La distribution et l'omnicanalité

Une offre, aussi pertinente soit-elle, ne vaut rien si elle n'est pas accessible au client au bon moment et au bon endroit. C'est le rôle de la distribution, variable « Place » du plan de marchéage, aujourd'hui pensée en magasin comme en ligne.

Une offre, aussi pertinente soit-elle, ne vaut rien si elle n'est pas accessible au client au bon moment et au bon endroit. C'est le rôle de la distribution, variable « Place » du plan de marchéage, aujourd'hui pensée en magasin comme en ligne.

Circuits, formes de commerce et stratégies de couverture

Entre producteur et client s'organisent des circuits plus ou moins longs — direct, court, long — qui arbitrent entre contrôle, marge et couverture géographique.
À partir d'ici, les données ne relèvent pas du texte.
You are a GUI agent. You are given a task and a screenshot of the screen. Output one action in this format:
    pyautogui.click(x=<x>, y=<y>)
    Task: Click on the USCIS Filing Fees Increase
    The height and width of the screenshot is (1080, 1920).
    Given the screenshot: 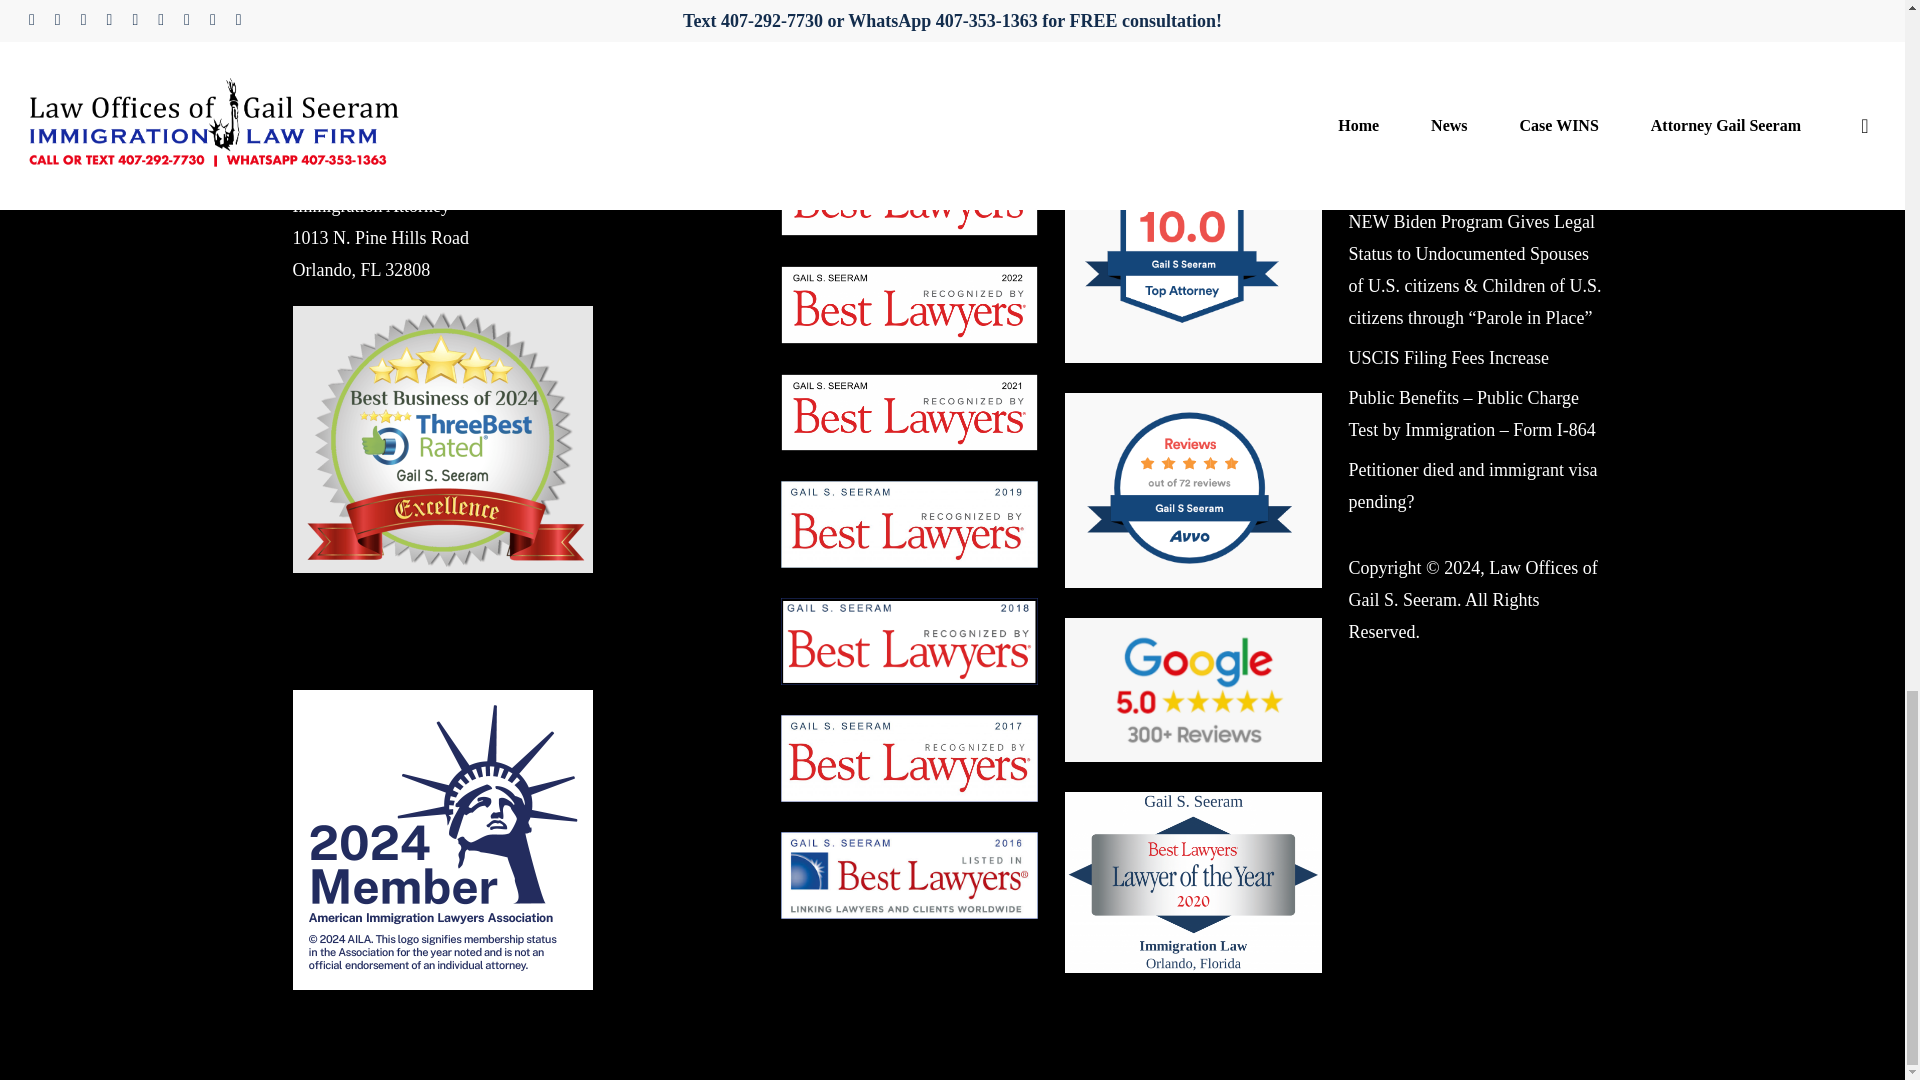 What is the action you would take?
    pyautogui.click(x=1447, y=358)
L'unité commerciale s'inscrit elle-même dans une forme de commerce (indépendant isolé, associé, intégré) et choisit une stratégie de distribution — intensive, sélective ou exclusive — cohérente avec son positionnement : un produit premium banalisé partout perd sa valeur, un produit courant trop rare devient introuvable.

La logistique, colonne vertébrale de la disponibilité

Mettre le produit à disposition suppose une logistique de distribution performante : approvisionnement, stockage, fractionnement, transport. L'essor du e-commerce a déplacé le défi vers le dernier kilomètre, poussant les enseignes à transformer leurs magasins en points d'appui logistiques.

De multicanal à omnicanal

Le client d'aujourd'hui navigue sans cesse entre magasin et digital. Le passage du multicanal (canaux en silos) au omnicanal (stock, prix et fidélité unifiés) se concrétise par des dispositifs comme le Click & Collect, le drive ou le ship-from-store, tous adossés à un référentiel client unique. Sans cette unification, la « guerre des canaux » fait percevoir au client deux entreprises au lieu d'une.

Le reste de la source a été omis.